AKP Genel Başkanı ve Cumhurbaşkanı Recep Tayyip Erdoğan, partisinin İBB adayı olarak neden Murat Kurum’u tercih etti? Murat Kurum neyi temsil ediyor? Murat Kurum’un İstanbul’da kentsel dönüşümü sloganıyla seçim yarışına başlaması kimleri etkiliyor? Murat Kurum İstanbul’u kazanırsa ne olur? Onunla beraber kimler nasıl kazanır?

Ruşen Çakır’ın konuğu Prof. Dr. Seda Demiralp cevaplıyor.

Yayına hazırlayan: Gülden Özdemir

Merhaba, iyi günler. Stüdyomuzda Işık Üniversitesi öğretim üyesi Prof. Seda Demiralp var. Kendisiyle Murat Kurum’u konuşacağız: “Murat Kurum neyi temsil ediyor? Kazanırsa ne olur? Kazanırsa onunla berâber kimler, nasıl kazanır”?” diye. Merhaba Seda, hoş geldin.

Seda Demiralp: Merhaba, hoş bulduk.

En son seninle yaptığımız yayında doçenttin, şimdi profesörsün. Tebrik edelim.

Seda Demiralp: Evet. Teşekkür ederim.

Şimdi Yetkin Report’ta yazdın, Kim kazanır?” diye. Çok güzel bir yazı. Onun üzerinden gidelim diyorum. Şimdi, burada çok ayağı var, ama öncelikle şunu sormak istiyorum: İstanbul için en çok gündeme gelen isimlerden birisi önce damat Selçuk Bayraktar’dı, sonra İçişleri Bakanı Ali Yerlikaya’ydı; bu arada eski bakan Murat Kurum, İstanbul’dan milletvekili seçilen Murat Kurum’du. Son günlerde Murat Kurum’un olacağı kesinleşti ve nitekim oldu. Yani başka seçenekler de vardı tabiî, büyükşehire aday olmak isteyen birtakım ilçe belediye başkanları da vardı. Sence Erdoğan burada neye göre bir tercih yapmış olabilir?

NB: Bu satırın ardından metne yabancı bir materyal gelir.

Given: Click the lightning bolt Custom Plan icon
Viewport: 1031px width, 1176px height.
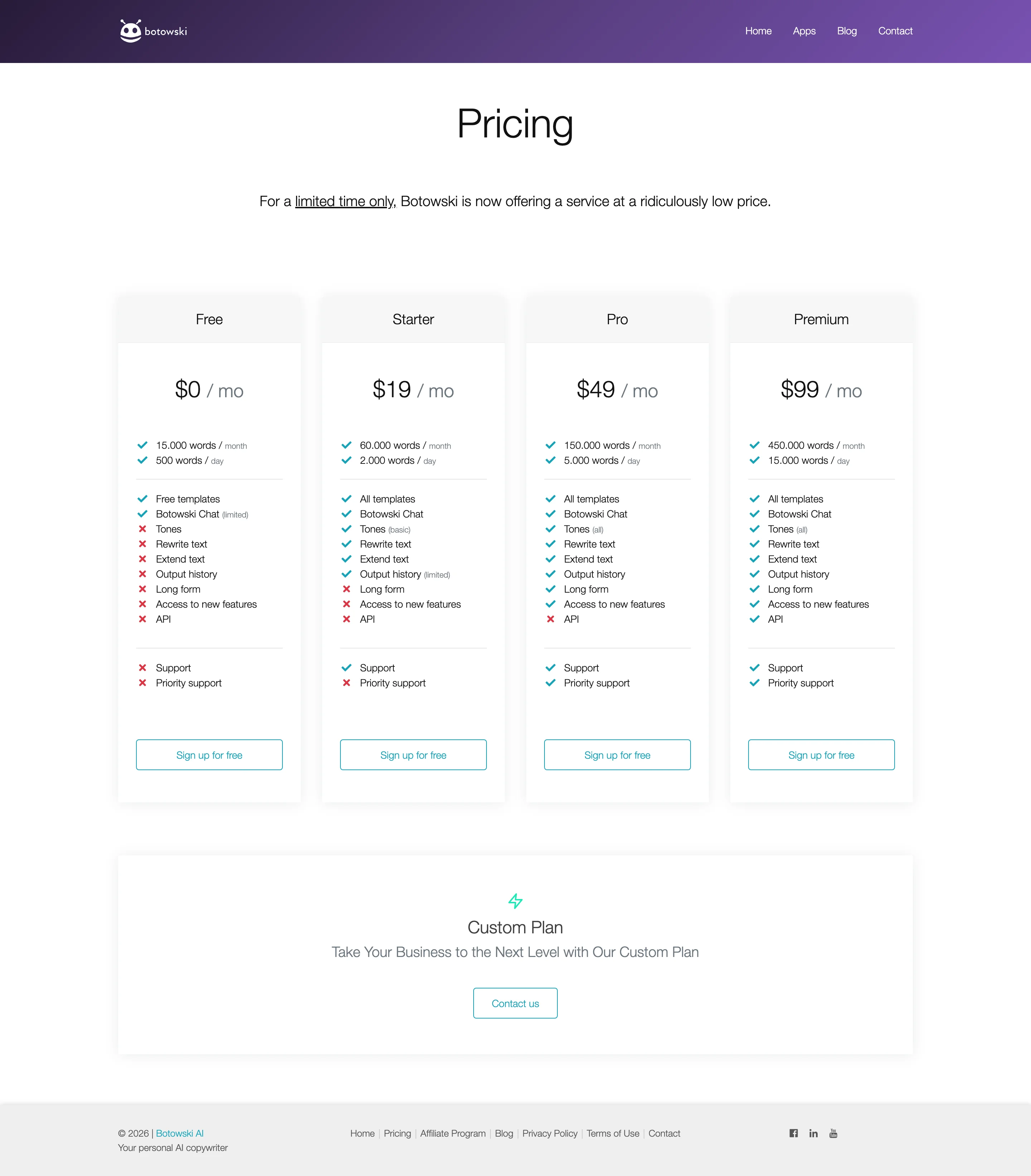Looking at the screenshot, I should (516, 900).
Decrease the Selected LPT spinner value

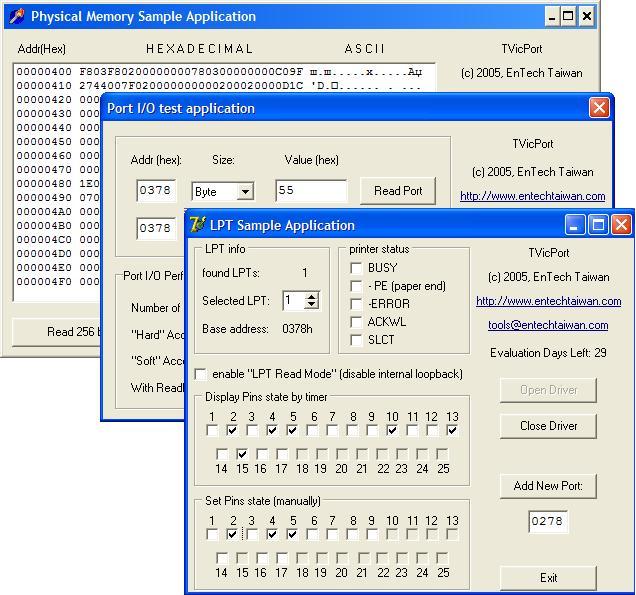coord(312,305)
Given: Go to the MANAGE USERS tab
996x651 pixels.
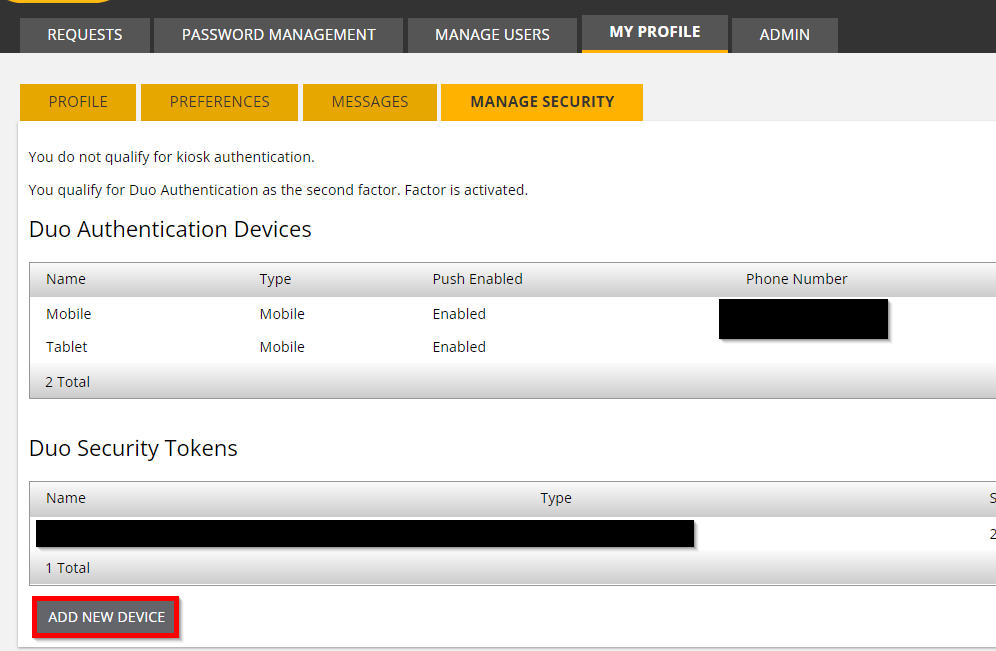Looking at the screenshot, I should click(491, 35).
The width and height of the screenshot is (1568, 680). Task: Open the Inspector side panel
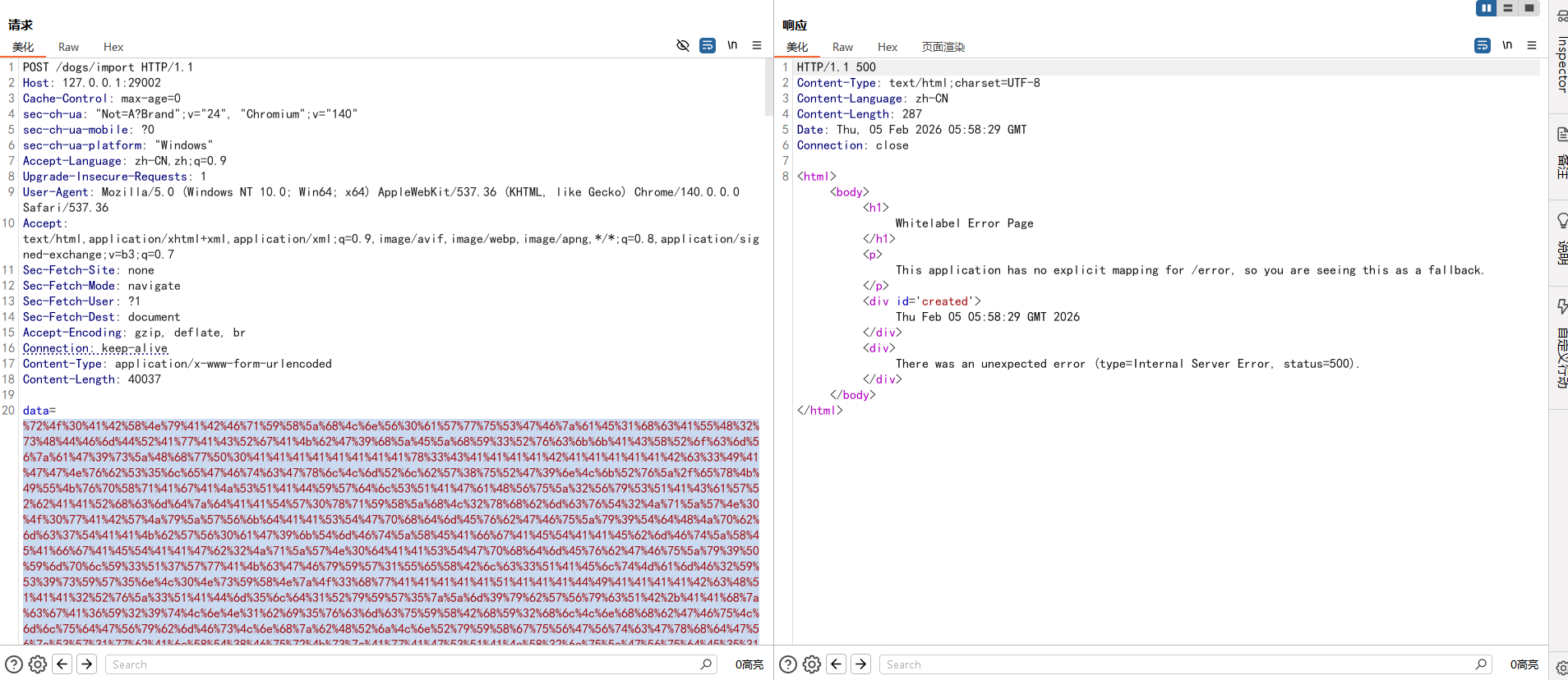pyautogui.click(x=1561, y=53)
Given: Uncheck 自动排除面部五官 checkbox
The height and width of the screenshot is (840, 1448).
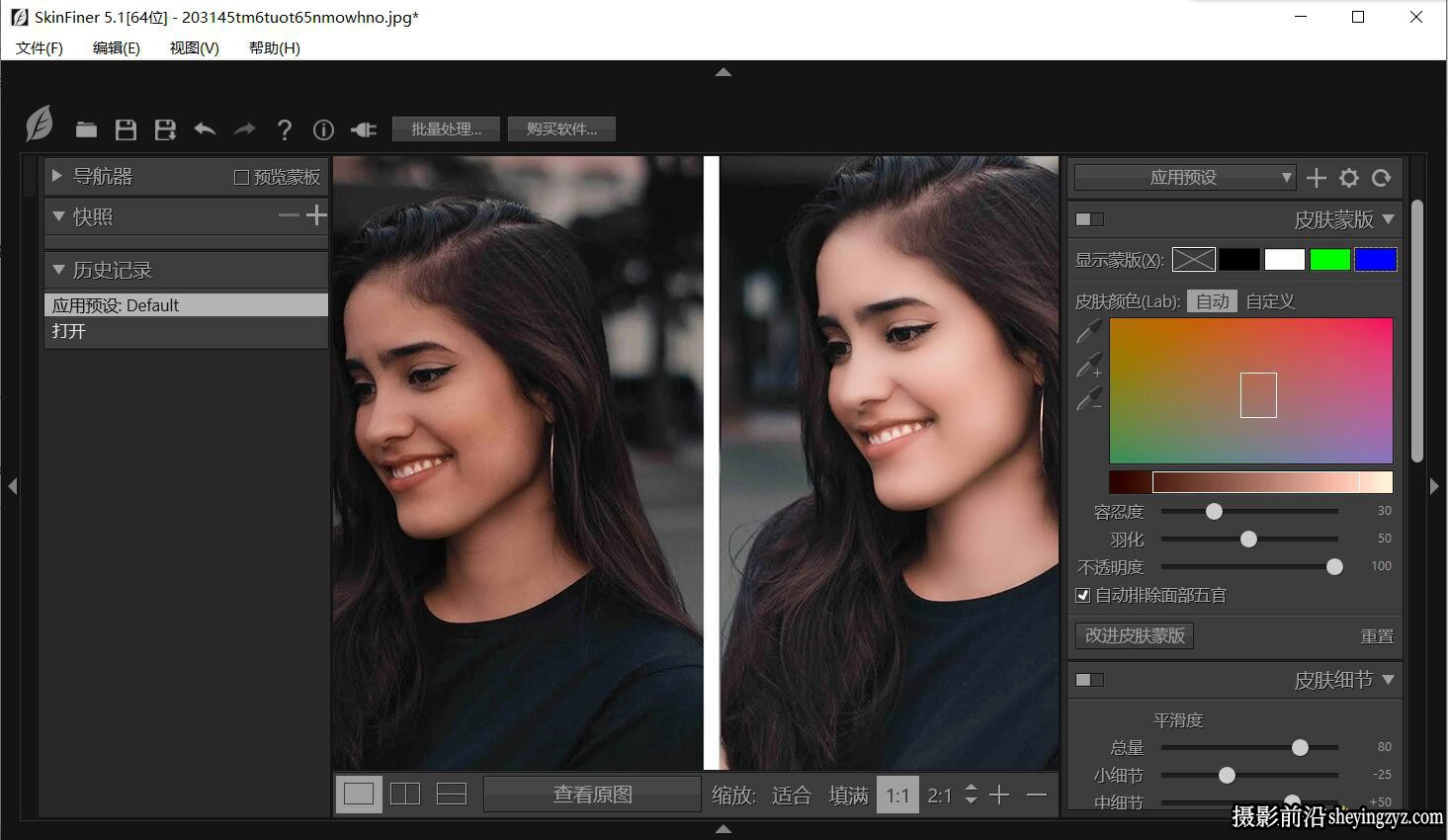Looking at the screenshot, I should pyautogui.click(x=1082, y=595).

Seda Demiralp: Yani öyle görünüyor ki daha parlak, yıldız bir isim seçmek yerine; AK Parti’nin markasını kullanacağı, özellikle de kentsel dönüşüm politikasını kullanacağı, bunun geçmişten bu yana ne çağrıştırdığını seçmene satacağı bir kampanya söz konusu. Murat Kurum AK Parti markasının, özellikle de bu 2019 öncesi kentleşme ve kentsel dönüşüm politikalarının artık sembolü veya vekili diyeceğimiz bir isim. Daha teknokratik bir isim. Yani parlak bir siyâsetçi getirip onun siyâsî becerileriyle seçim kazanmaya çalışmak yerine, bence 2019 öncesi kentleşme modelini geri çağıran, hatırlatan, buna seçmen çekmeye çalışan bir kampanya planladığını düşünüyorum. Kurum’un adaylığı buna işâret ediyor bence. 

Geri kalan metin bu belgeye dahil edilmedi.